Consumers now go for affordable food items as opposed to preferred food items neither can they buy in bulk due to reduced purchasing power.

According to the index which takes the average prices of basic food items in 13 major markets across Nigeria’s six geopolitical zones, prices of ingredients for making jollof rice – rice, curry, thyme, seasoning, groundnut oil, turkey/chicken (poultry), beef, pepper, tomatoes, salt, and onions – which are used daily in most Nigerian kitchens have increased significantly.

Jollof Index by SBM Intelligence

This increase can be attributed to heightened insecurity, petrol scarcity, increase in diesel prices, and incessant light outages which affect food storage; all of which we have witnessed this year.

According to the SBM report, only January witnessed a drop in food prices, but this was not in any way positive as traders had to, because of poor food storage, sell off the stock they acquired in anticipation of bigger sales during the festive season.

More importantly, It is disturbing that a country, whose major form of food storage is refrigeration, battles poor electricity supply.

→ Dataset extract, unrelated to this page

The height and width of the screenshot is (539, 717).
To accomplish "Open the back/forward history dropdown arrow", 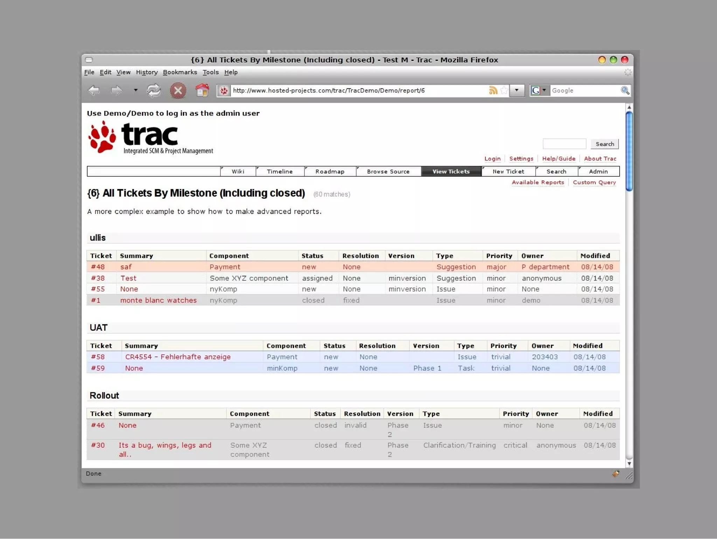I will [x=135, y=90].
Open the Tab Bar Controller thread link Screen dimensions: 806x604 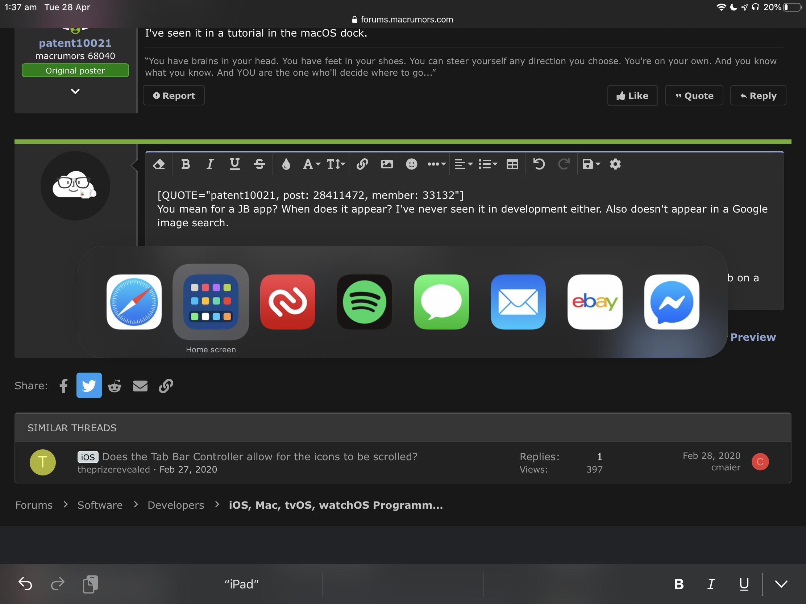click(x=259, y=457)
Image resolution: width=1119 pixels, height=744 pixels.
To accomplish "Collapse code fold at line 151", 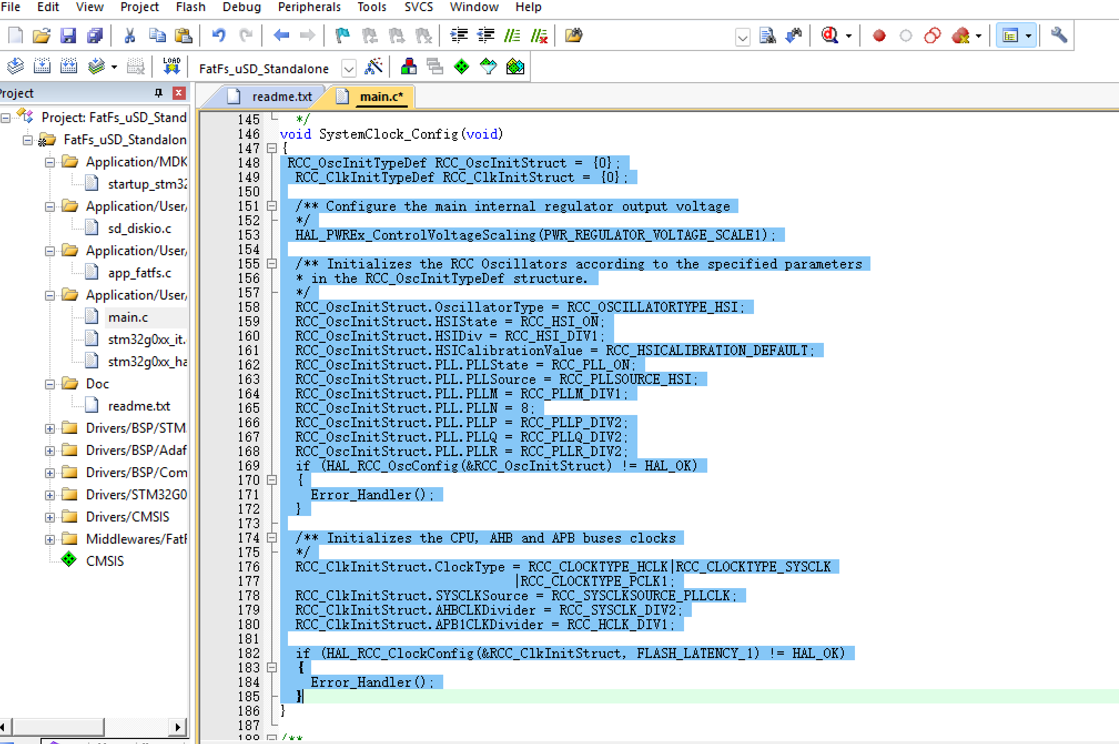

This year alone, the national grid has collapsed multiple times. And even the alternatives, petrol and diesel, which are known to cause a major increase in the cost of food production, are not readily available.

Even more worrisome is the fact that Abuja recorded the highest cost of preparing jollof rice for a family of five at ₦10,900. One would not expect this considering that Abuja is close to places where some of these ingredients like onions and tomatoes are planted.

So, this brings to bear the worsening state of insecurity in the country. Highways, trains, and airports have all been attacked by terrorists in recent times. Kidnap-for-ransom has been on the increase, farmers are being killed in their numbers by Fulani herdsmen and the result of all these is that “arable lands are increasingly left unplanted and farmers have not been farming”, the report stated adding that “insecurity also affects the transportation of food from nearby northern states to Abuja”.

It is not only Abuja that feels the heat of these spiking food prices. According to the United Nations’s Food and Agriculture Organisation (FAO), all North-East states are facing a food crisis. The North West is affected by inadequate food storage and spiking insecurity, the South East is threatened by the sit-at-home protests and the South West is threatened by increased transport cost.

Nigeria is battling worsening insecurity, food supply shortages owing to unsafe distribution routes, power failure, continued import of refined oil products which affects price and quality, and the spillover effect of the Russia-Ukraine war which has caused a shrink in the availability of fertilisers and wheat – the product used in making rice substitutes like pasta and noodles.

“The FAO has reported that 14.4 million people in Nigeria are already in a food crisis, and another five million are likely to be added to this number by August,” the SBM report said

At this point, the government needs more than policies to address this situation. If not, consumers might be forced to modify their consumption habits in more detrimental ways and possibly threaten citizens’ collective existence in the face of an imminent acute hunger crisis.